### Extract provided
(begin)
# Carp flies?



## TheCream (Mar 19, 2009)

Clayton, I remember you said on here you chased some carp this past year, I'm looking for good patterns to tie up for chasing carp this spring. So far I am just looking through catalogs and trying to copy their patterns. I got these two from a Feather Craft catalog:

Carpolicious










Headstand










Any suggestions? I ordered some more materials to do a few other patterns but was hoping for some input from some folks who have had success on carp. This will be my first attempt with a fly rod. Thanks in advance!


----------



## wabi (Jun 14, 2008)

I'll be watching for answers, too. 

I'm thinking of ordering a sinking tip line for my 8wt and making (or buying a furled) some flurocarbon leader(s).

I like the looks of the headstand.


----------



## flytyer (Jan 3, 2005)

Those look like the carp should eat'em. You may also want to tie some up without any weight incase you find them shallow. Carp are pretty spooky when shallow and a weighted fly just might send them into the next county when it lands on the water. 
Don't forget to tie up some small crayfish patterns too. Carp like crayfish.


----------



## TheCream (Mar 19, 2009)

flytyer said:


> Those look like the carp should eat'em. You may also want to tie some up without any weight incase you find them shallow. Carp are pretty spooky when shallow and a weighted fly just might send them into the next county when it lands on the water.
> Don't forget to tie up some small crayfish patterns too. Carp like crayfish.


I also read somewhere they eat leeches, so I am assuming a small (Maybe #10 or 12?) black bugger should work? The eyes on these flies are essentially weightless, they are bead chain eyes, not the heavy brass or lead.


----------



## Salmonid (Apr 14, 2004)

I use smallie paterns year round for carp, just depends what watershed i am fishing, if the watershed has an abundance of crayfish, thats what Ill fish, if it has lots of Helgramites, thats what ill fish. If I am hitting them on the mud, sight feeding, Il always catch them with a oversized Rock Worm pattern ( #10) Might also mention that the Bead Headed Copper John under a float has taken more carp then any other fly I ever fished, Ive probably taken over 50-60 carp with em, so dont overlook then. I might also mention that mudding carp always have smallies around getting leftovers so by using smallie flies, youll often get the bonus smallie.
(end)
### Records supplied
(begin)
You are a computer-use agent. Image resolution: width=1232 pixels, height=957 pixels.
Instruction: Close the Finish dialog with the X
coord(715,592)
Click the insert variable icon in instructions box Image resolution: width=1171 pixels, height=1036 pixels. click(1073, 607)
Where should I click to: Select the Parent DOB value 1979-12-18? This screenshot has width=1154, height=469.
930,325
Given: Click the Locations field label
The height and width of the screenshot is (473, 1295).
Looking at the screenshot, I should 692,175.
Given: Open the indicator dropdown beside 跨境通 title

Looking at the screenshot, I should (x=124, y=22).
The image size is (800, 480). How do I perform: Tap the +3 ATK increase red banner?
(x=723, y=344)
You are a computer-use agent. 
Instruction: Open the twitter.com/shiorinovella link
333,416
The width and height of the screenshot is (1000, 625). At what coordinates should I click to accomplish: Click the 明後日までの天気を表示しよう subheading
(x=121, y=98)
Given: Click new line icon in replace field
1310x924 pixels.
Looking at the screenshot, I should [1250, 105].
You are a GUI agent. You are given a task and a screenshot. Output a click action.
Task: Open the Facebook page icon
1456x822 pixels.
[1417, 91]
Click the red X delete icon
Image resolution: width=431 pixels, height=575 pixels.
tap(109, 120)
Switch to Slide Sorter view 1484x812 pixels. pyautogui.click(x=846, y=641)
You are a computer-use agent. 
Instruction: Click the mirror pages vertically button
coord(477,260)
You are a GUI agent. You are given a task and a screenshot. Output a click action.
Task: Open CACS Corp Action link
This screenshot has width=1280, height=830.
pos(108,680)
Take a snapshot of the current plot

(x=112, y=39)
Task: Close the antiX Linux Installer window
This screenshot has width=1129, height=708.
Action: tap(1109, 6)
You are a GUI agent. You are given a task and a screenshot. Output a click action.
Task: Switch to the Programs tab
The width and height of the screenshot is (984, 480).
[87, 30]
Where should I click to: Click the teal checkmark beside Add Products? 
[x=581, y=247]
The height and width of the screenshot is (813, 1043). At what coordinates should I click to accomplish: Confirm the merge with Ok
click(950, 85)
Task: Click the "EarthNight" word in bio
(end)
### Task description
Continue the forum thread on carp flies from the point where it stops. The rows are not used in what follows.

### The reply
Bottom line is carp eat what smallies do in those same streams so dont make it over complicatd here folks. Just my .02
Stick with smaller flies, like #10-12 for crayfish, leeches, helgramites and smaller for nymphs, I usually will lightly weight my flies with wire so they look more natural.

Salmonid
PS its warmwater discharge time folks, never overlook the opportunity to get a snow carp


----------



## Flyfish Dog (Nov 6, 2007)

3 that I know that work well from what ones that fiish for them are Carp Clouser, Carp Candy and small crayfish patterns. I have a bunch of mulberry flies but nothing has been interested in them though. Smaller is better and I agree what Salmonid has posted. But never thought about the rock worm though. Will have to take them along to. I got a little simple crayfish pattern that rocked the trouts this past fall and my have to post it after all.


----------



## TheCream (Mar 19, 2009)

I figured small would be the way to go, the two I posted are #10's. I think I have seen the Carp Candy somewhere, I'll look for a recipe to that one. What is the difference in the Caarp Clouser vs. a regular Clouser minnow? Color pattern? Size? Both?


----------



## TexasPete (Apr 26, 2005)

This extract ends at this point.